Sanctions against Russia must also cover imports of metals

Michael Reckordt is a commodity policy officer at the NGO PowerShift.

The debate on sanctions against fossil energy imports has revealed how great the dependence of the EU and Germany on Russia was, and in some cases still is. Wrong political decisions (Nord Stream 2), the wrong framework (slowing down the expansion of renewable energies) and economic interests are currently resulting in price increases and supply uncertainties.

The debate is almost exclusively about the energy raw materials gas, oil, and coal. The fact that Germany also imported metallic raw materials worth almost €2 billion from Russia in 2020 has so far been ignored. In the case of important industrial metals such as palladium, refined copper, iron ore, and aluminum, Germany obtains around 20 percent from Russia. For nickel, the dependency is even higher at 44 percent.

Something has to change about this because the mining of raw materials in Russia is heavily influenced by oligarchs. Important players are, for example, Roman Abramovich, who invested in the aluminum industry, Oleg Deripaska, who holds shares in various energy and raw materials companies, including the second largest aluminum company Rusal, and Vladimir Potanin, head of the Russian mining company Nornickel and dubbed the “nickel king” by the British newspaper “The Guardian”.

Because all three are said to be close to Putin, they are on the British sanctions list.
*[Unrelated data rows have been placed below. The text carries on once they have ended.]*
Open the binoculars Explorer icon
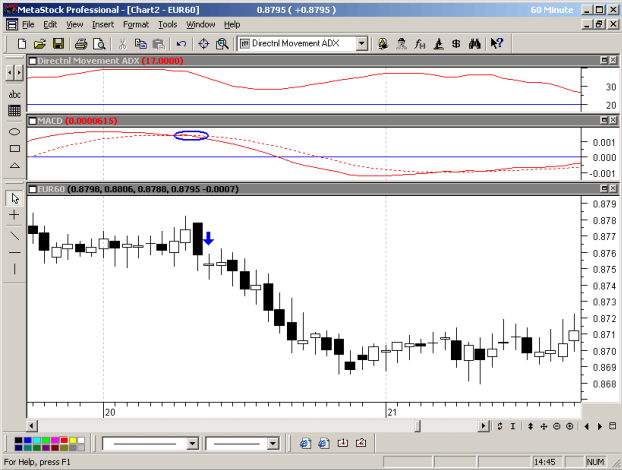(x=474, y=44)
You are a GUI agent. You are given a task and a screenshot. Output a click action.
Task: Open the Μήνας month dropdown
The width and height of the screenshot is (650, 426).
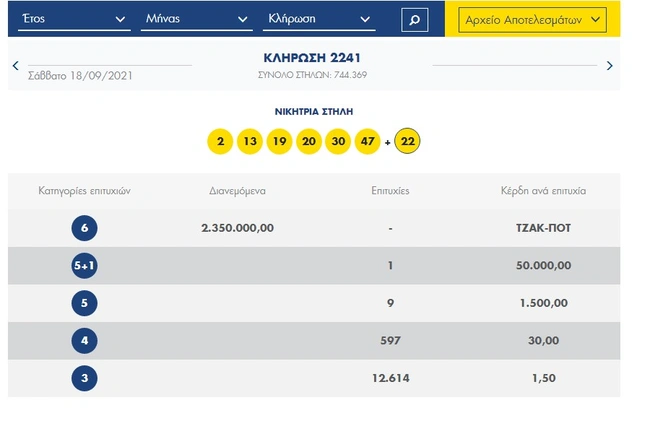(197, 19)
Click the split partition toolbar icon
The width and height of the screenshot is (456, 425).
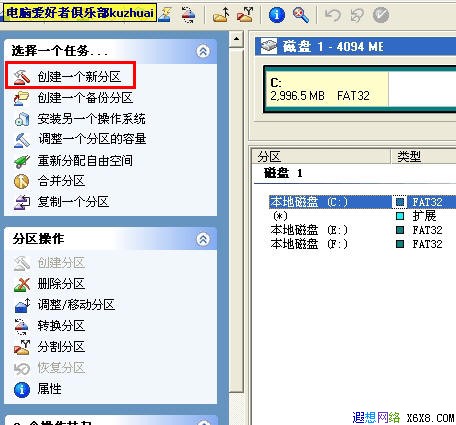pos(245,15)
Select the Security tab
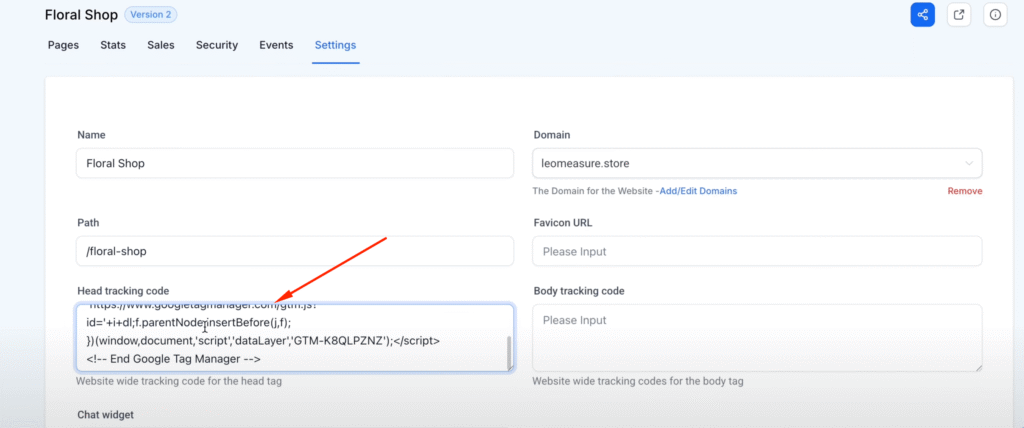Screen dimensions: 1024x428 (x=217, y=45)
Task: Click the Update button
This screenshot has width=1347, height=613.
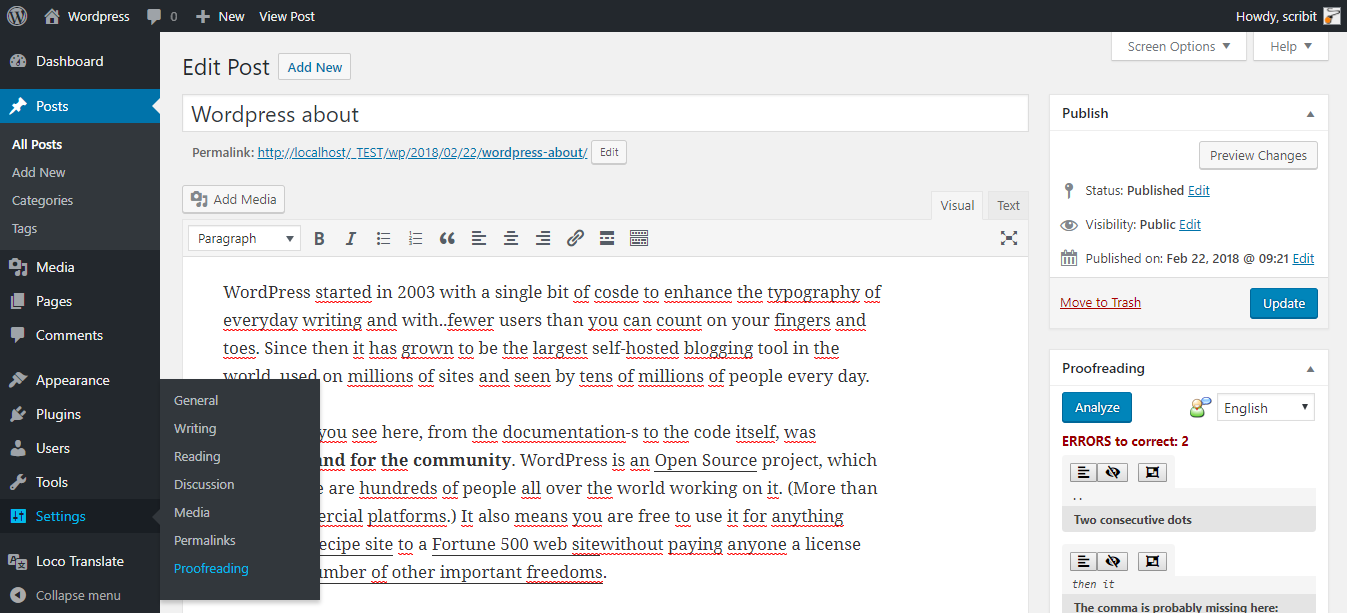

While Great Britain was still cracking down on the metal oligarchs under Boris Johnson, there are no comparable sanctions on the European side. There are not even any debates about them.

Dependence makes sanctions almost impossible

The reason is clear: For a decade and a half, Germany has relied on cheap imports instead of recycling raw materials. The dependence on Russian imports is so high that sanctions are hardly possible. In the context of a turning point, the raw materials policy of the last 15 years has failed.

Both the European raw materials initiative in 2008 and the German government’s raw materials strategies in 2010 and 2020 focused one-sidedly on the security of supply of metals to industry. Dependencies on Russia and China have hardly decreased during this period. And the strategies overlooked an important adjusting screw: reducing dependence by reducing the consumption of primary raw materials.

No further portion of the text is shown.